Hiya Sue looove Castle Douglas especially the butchers and bakers thir stuff is lovely!!!!!! Was going to pop down to the wee site in Kirkcudbright but they have no hard standings (except the one for the disabled) and we were a bit scared of getting stuck on the grass!!!! 
Liams foot fest sounds interesting hope everyone has a good time.


----------



## b16duv (Feb 14, 2006)

Did somebody mention Fife?

'Maun hae a lang spoon, wha'd sup wi a Fifer!'

Whilst the fish suppers at Anstruther (Ainster) are very good, the locals all go to the chipie in Pittenweem.

David

ps thanks for the plug Ted!


----------



## Fairportgoer (Jun 24, 2008)

Caz,

Here are some piccies from our scooter ride today.

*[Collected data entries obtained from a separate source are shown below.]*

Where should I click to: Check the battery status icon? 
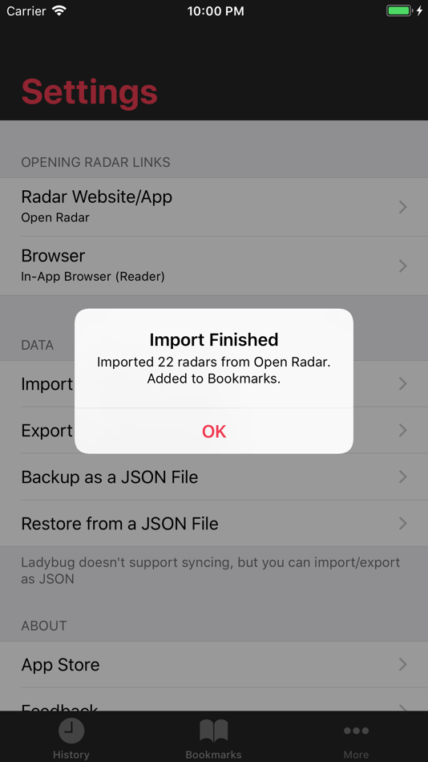[399, 10]
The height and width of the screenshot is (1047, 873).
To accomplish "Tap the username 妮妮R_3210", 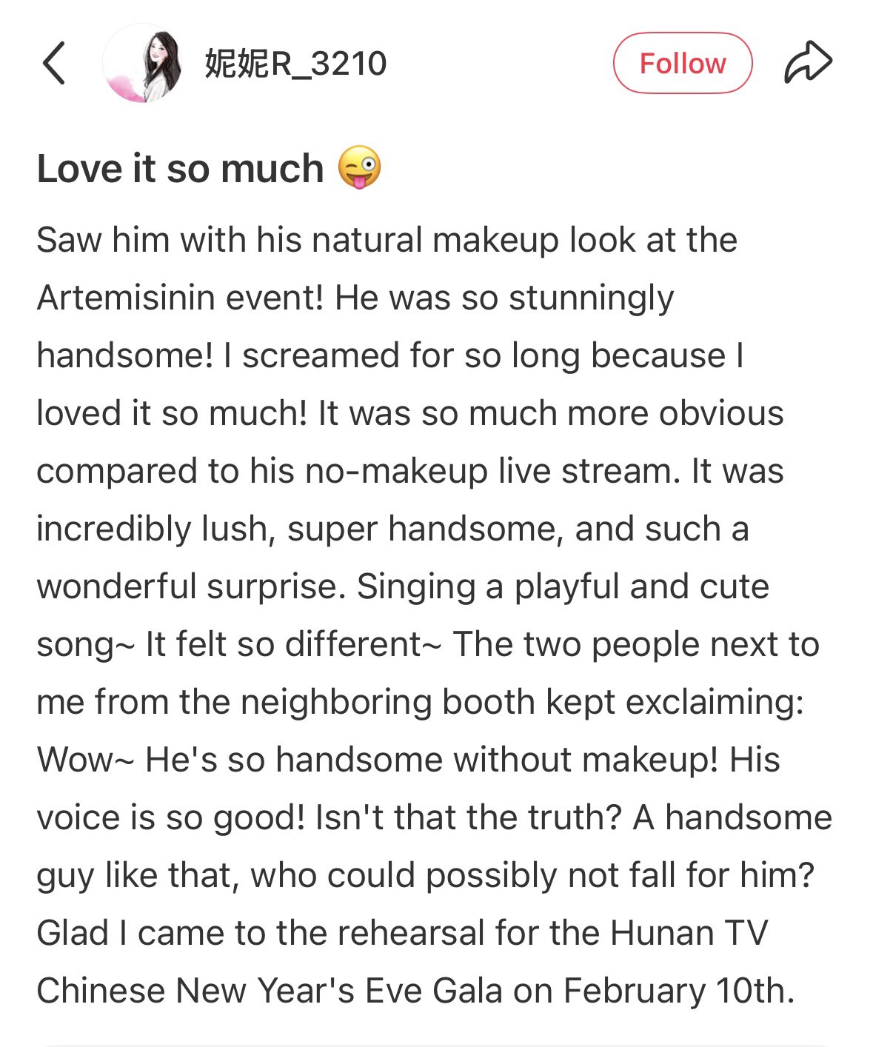I will point(295,64).
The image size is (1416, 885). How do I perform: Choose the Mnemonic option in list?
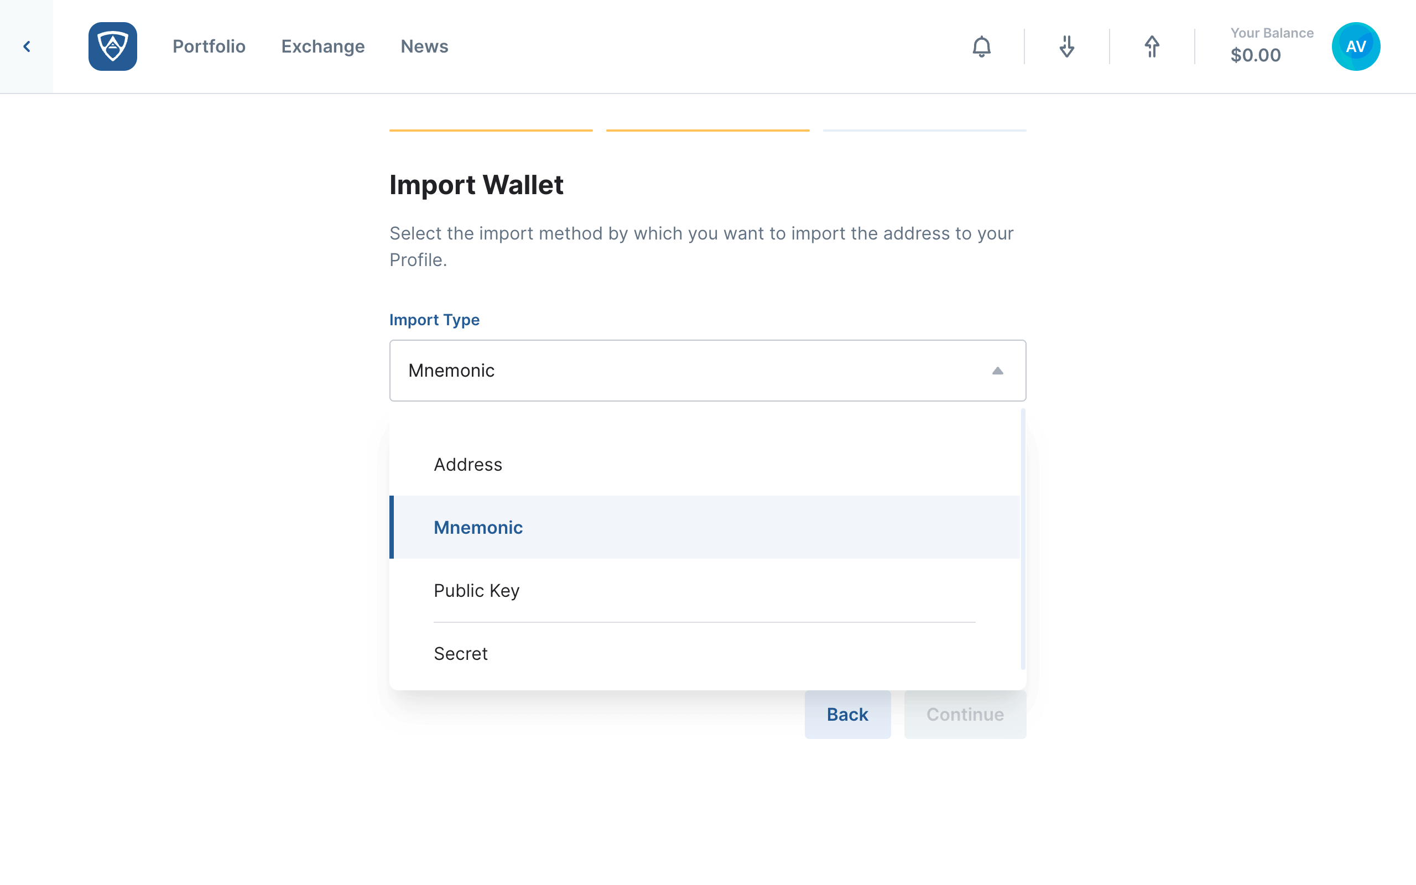pyautogui.click(x=704, y=527)
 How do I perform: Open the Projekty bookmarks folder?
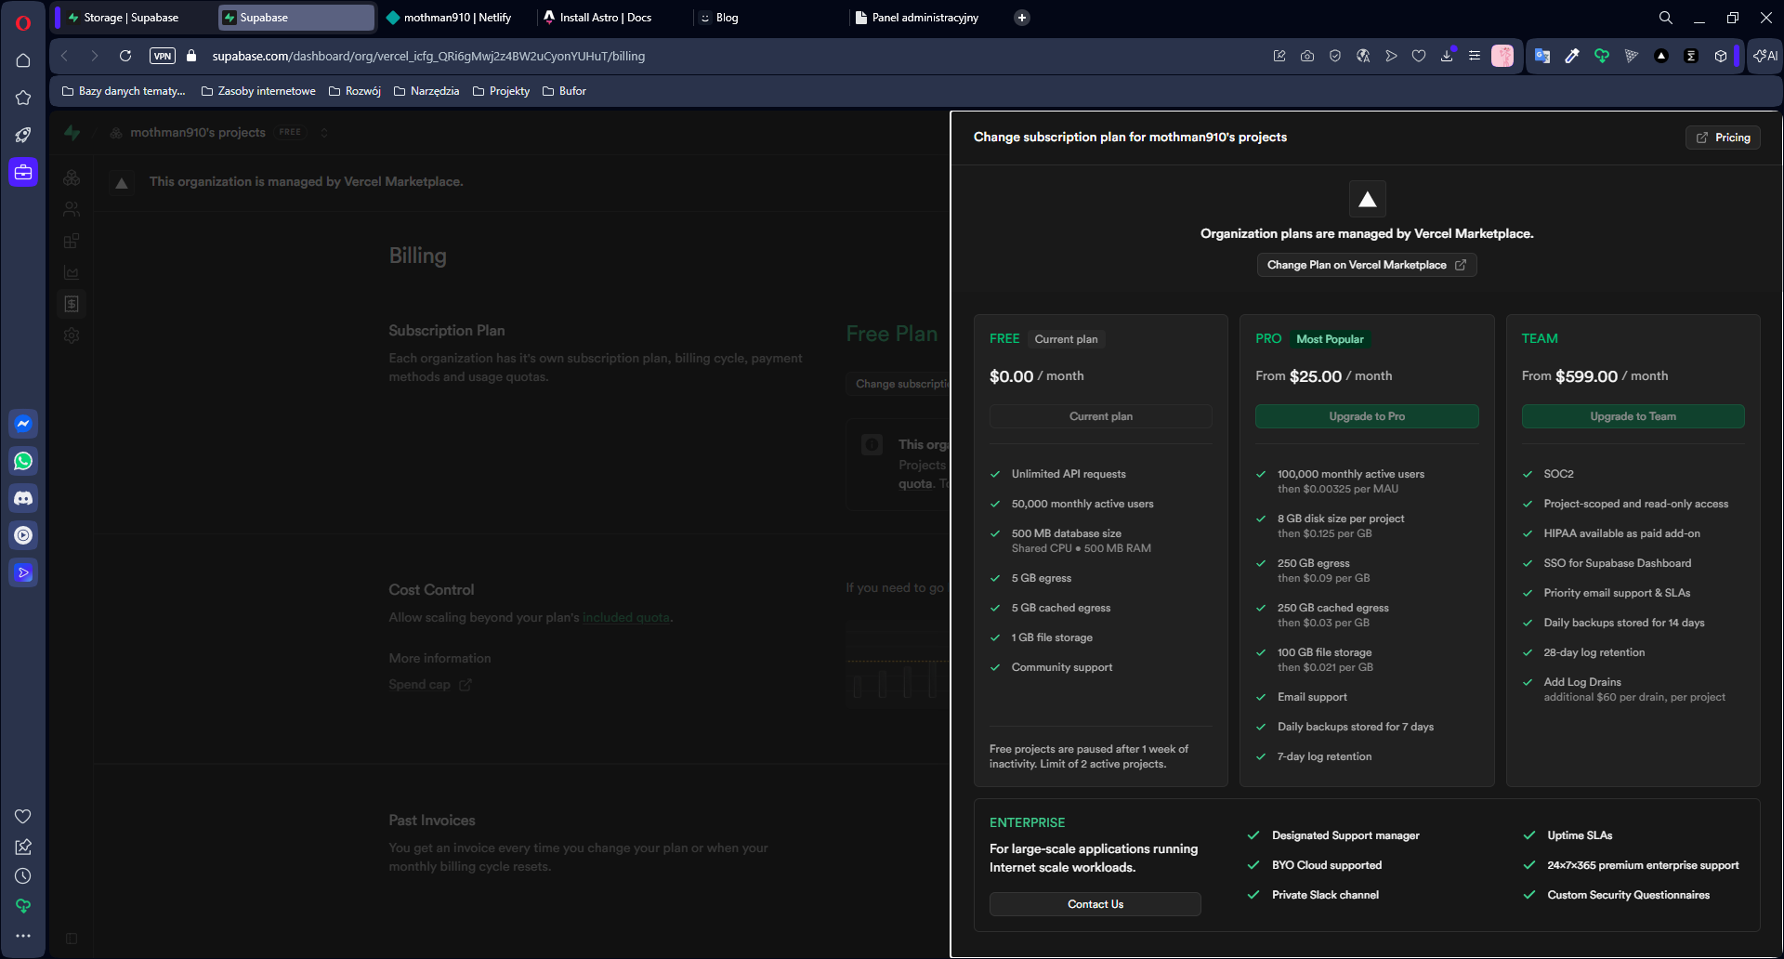click(x=501, y=91)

We went to Mellon Udrigle Beach and were not dissapointed 




























And finally we were rewarded with a beautiful sunset over Loch Ewe










See you soon :wink:

Dean


----------



## b16duv (Feb 14, 2006)

Lovely pictures Dean!

David


----------



## carolgavin (May 9, 2005)

Dean those pictures are stunning!!!!!! We are deffo going to be paying you a visit just not sure when!!


----------